25 September 2006

Placing Blame

As I've indicated before, I think the state's 7-billion dollar hole in PERS and TRS is a fairly substantial issue. And I'm glad to see that the state is continuing to consider whether or not to seek some sort of legal recompense from the actuaries who appear to be (partly) responsible for this whole mess:

State attorneys have not yet decided whether to sue the actuarial company whose mistakes contributed to Alaska's $6.9 billion pension shortfall.

The Alaska Legislature in May appropriated $400,000 from the Public Employees and Teachers Retirement systems to the Department of Administration "for costs of an investigation related to potential litigation."
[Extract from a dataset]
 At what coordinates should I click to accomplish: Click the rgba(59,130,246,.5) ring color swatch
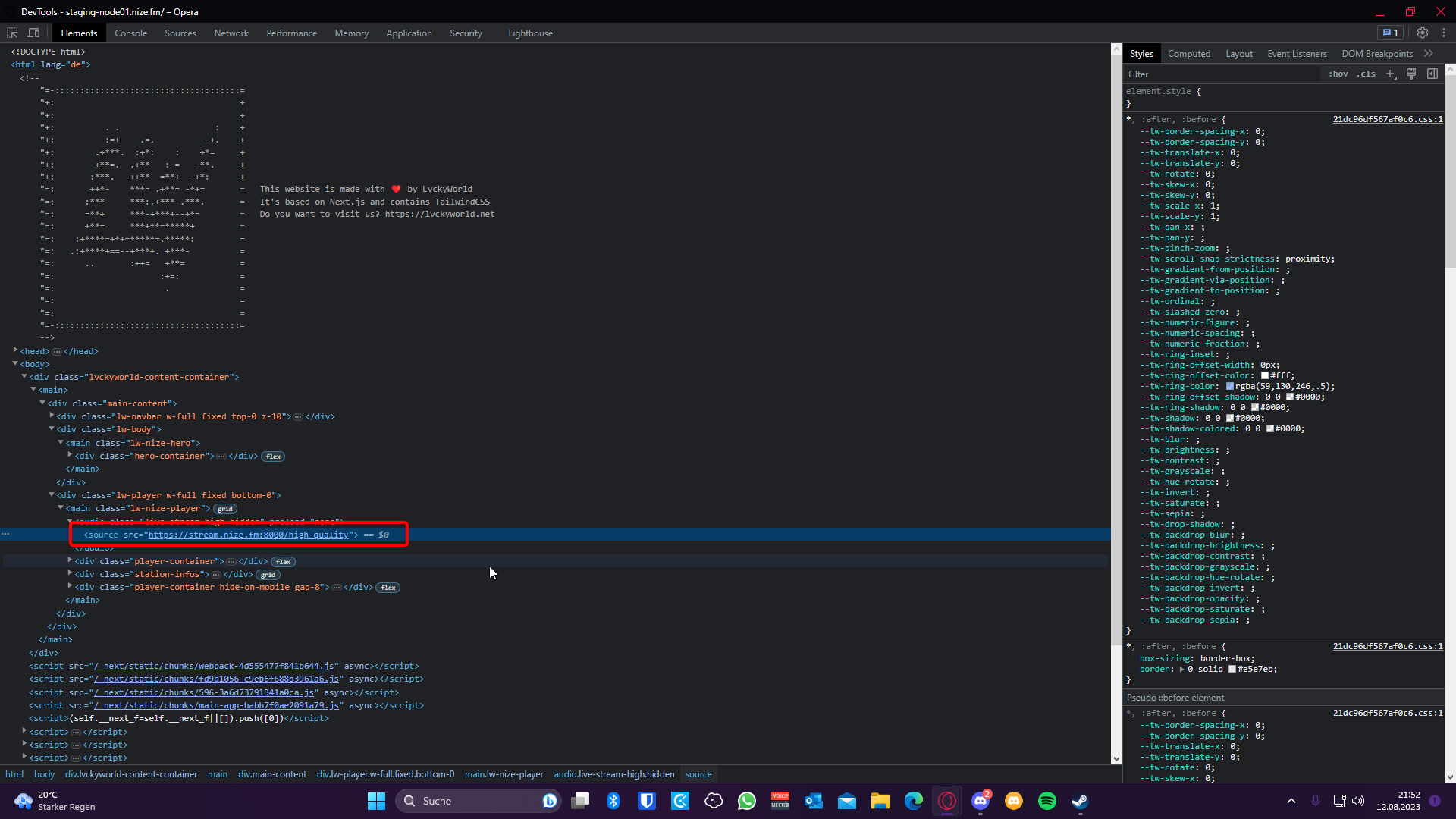[1230, 386]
Mercer was replaced as the state's actuary last year by Buck Consultants, which did an extensive recalculation of Alaska's pension and health care liabilities. Buck Consultants found that Mercer had underestimated medical costs by about 7 percent.
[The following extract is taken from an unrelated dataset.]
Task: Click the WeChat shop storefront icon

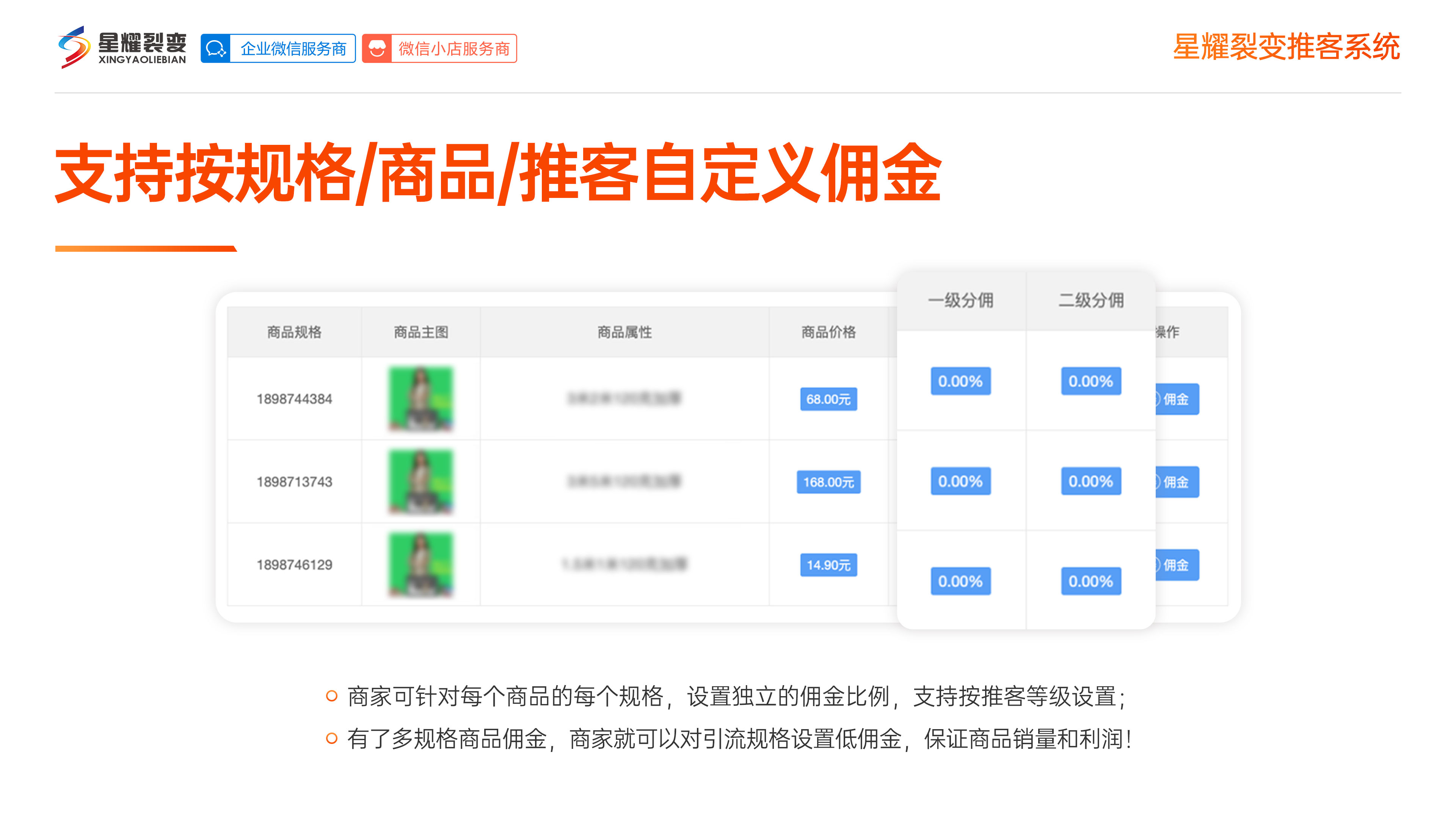Action: click(377, 49)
But let's be clear here. There's no way that suing Mercer is going to result in a 7-billion dollar settlement. Filling that hole is still going to be the responsibility of Alaskans, primarily.

And let's be clear about one other thing: Mercer isn't entirely to blame. Across the board and around the industrialized world, longer life expectancies, increasing health-care costs, and so many other factors and making pension management one of the most difficult issues of our time.

This is not a problem that Alaska can sue its way out of. And I'd like to hear more from the gubernatorial candidates on what they'll do about this.